Friday, 5 July 2013

A stunning, magnificent creative idea in an online video for Honda. Beautiful, really.

Really lovely piece of work from Honda. "Let's see what curiosity can do" is an online video rather than a TV commercial per se and shows the heritage of Honda starting with The Honda 50.

It's a lovely piece of work given the massive difficulties this type of transitional video causes. It is tricky in the extreme.

It comes as no surprise to me that it was produced by Wieden + Kennedy London having produced the original "domino" Honda commercial. 

I was going to say that they're a traditional Advertising Agency but of course, they're not. They're a creative Agency which understand that good work is good work no matter where it is.

They also created the incredible Honda "grrr" idea which you can see on the link below. 

"Hate something, change something, make something better....." Inspired voice over/singer choice by American writer, Garrison Keillor ('Lake Wobegon Days' etc).!prettyPhoto. Inspired copywriting too. Ridiculously good. 

Nevermind their work on Nike, Tesco and others.

What makes this great though is its simplicity. Honda have a story to tell about where they've come from and where they're going and this tells that story in a visually interesting and entertaining way.

Magnificent really.

Wednesday, 3 July 2013

Consumers chose 'recommendation by friends' over advertising. Both can work.

Mashable, the once great Techy site, has run another ridiculous story today about 'Do Consumers believe in advertising?'

It's up there with their other stories today about a woman building a prosthetic leg from Lego and the 12 penny pinching cats. It all went wrong when it was bought for 200 million usd by CNN. Anyway...

However the story has a point in one way. 

Of course Advertising works. Of course it sells, but one interesting piece from the article is an infographic. What it shows is that people mostly trust "recommendations from people I know" over other forms of advertising.

Of course too, word-of-mouth has always been the most powerful marketing tool. 

Advertising's first job is to inform - tell people that the product is available and then try to make them like it. Often referred to usefully as 'I see it, I like it, I buy it'. Without advertising, you simply wouldn't know the product exists. And if you don't know it exists, it can't go on your shopping list.
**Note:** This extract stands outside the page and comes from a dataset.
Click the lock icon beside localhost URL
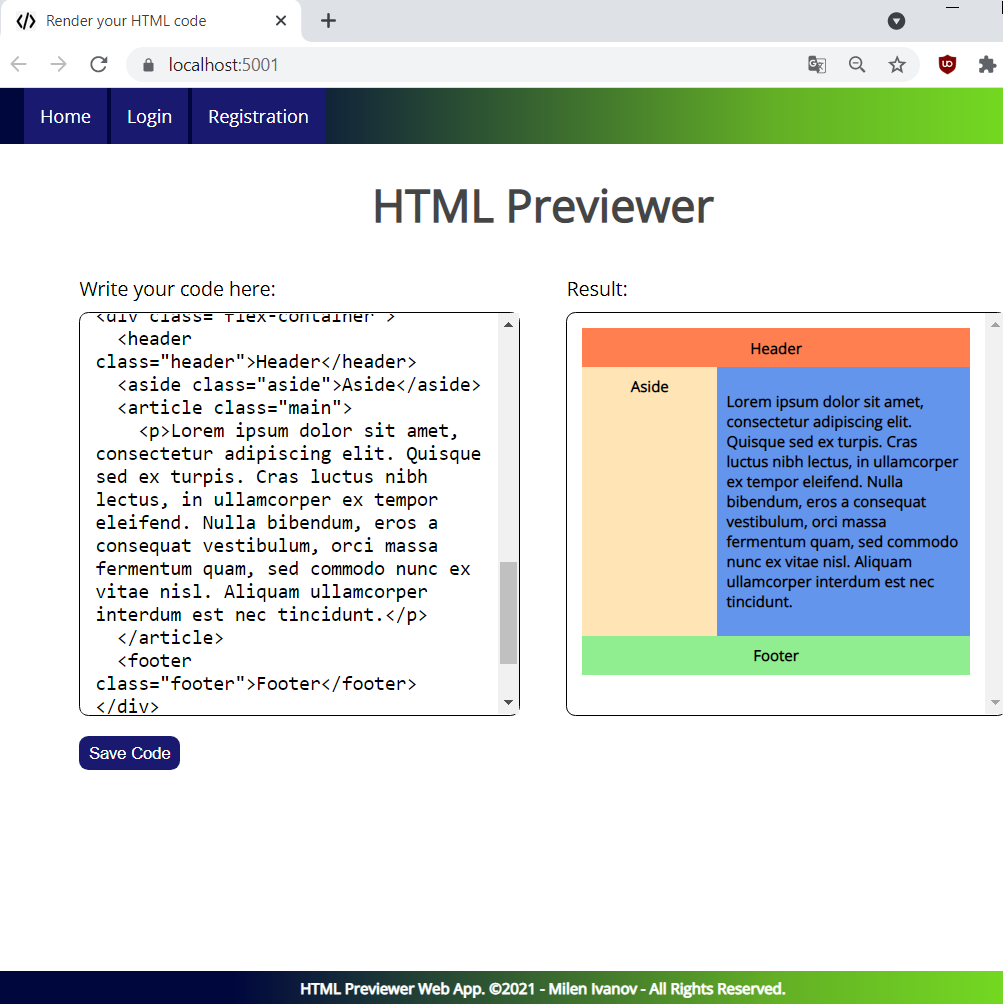[149, 65]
The olden days, the golden days of advertising were based on 'demonstration' where live commercials interrupted programmes and showed the product.

Consequently, the role of recommendation or word-of-mouth is now more key than ever. And Social Media fits into this part of advertising, perfectly.

Perfectly for example, through Facebook posts encouraging followers to comment/recommend; through Twitter by starting a hashtag and a conversation; through Instagram and Vine Video by showing the product and sharing it; through website video explaining it. And so on.

Skype has a role as does Google hangouts to have brands go online and talk to potential customers.

So it's this Social Media element that fits WITH advertising to encourage recommendation. 

Not that we didn't really know that..... but because it's becoming the most important feature (as the Mashable story points out), it's not getting the push it needs. Not getting the budget as traditional agencies continue to rubbish it and not getting the strategy because planners don't understand it.

It should be part of any mainstream activity - if not central to it. Advertise the product but in tandem, encourage recommendation through Social Media activity. 

People always think you Ad is "selling to me" - which it is - but if the brand offering stands up, get in deeper with purchasers. Show them how the brand helps and get them to tell their friends not through continuous, mindless, Advertising but through on-the-ground social media activity.

An online fashion show will help to sell the dress; Twitter tips on "how to" will sell the beauty products; Facebook pics and fact sheets will help show off the car; Skype programmes will help answer consumer questions on the new Financial product.....

Traditional and Digital are not mutually exclusive. They are in tandem and more powerful when they are. Ad Agencies still ignore it substantially and live in the dream that it will go away. Stopping digital is like standing on Dollymount Beach and trying to push out the tide

If advertising and agencies don't become more engaged, they will lose. 

It is after all, what the client wants. And more importantly, what the consumer buys. Recommendation. Your job is simply to encourage that.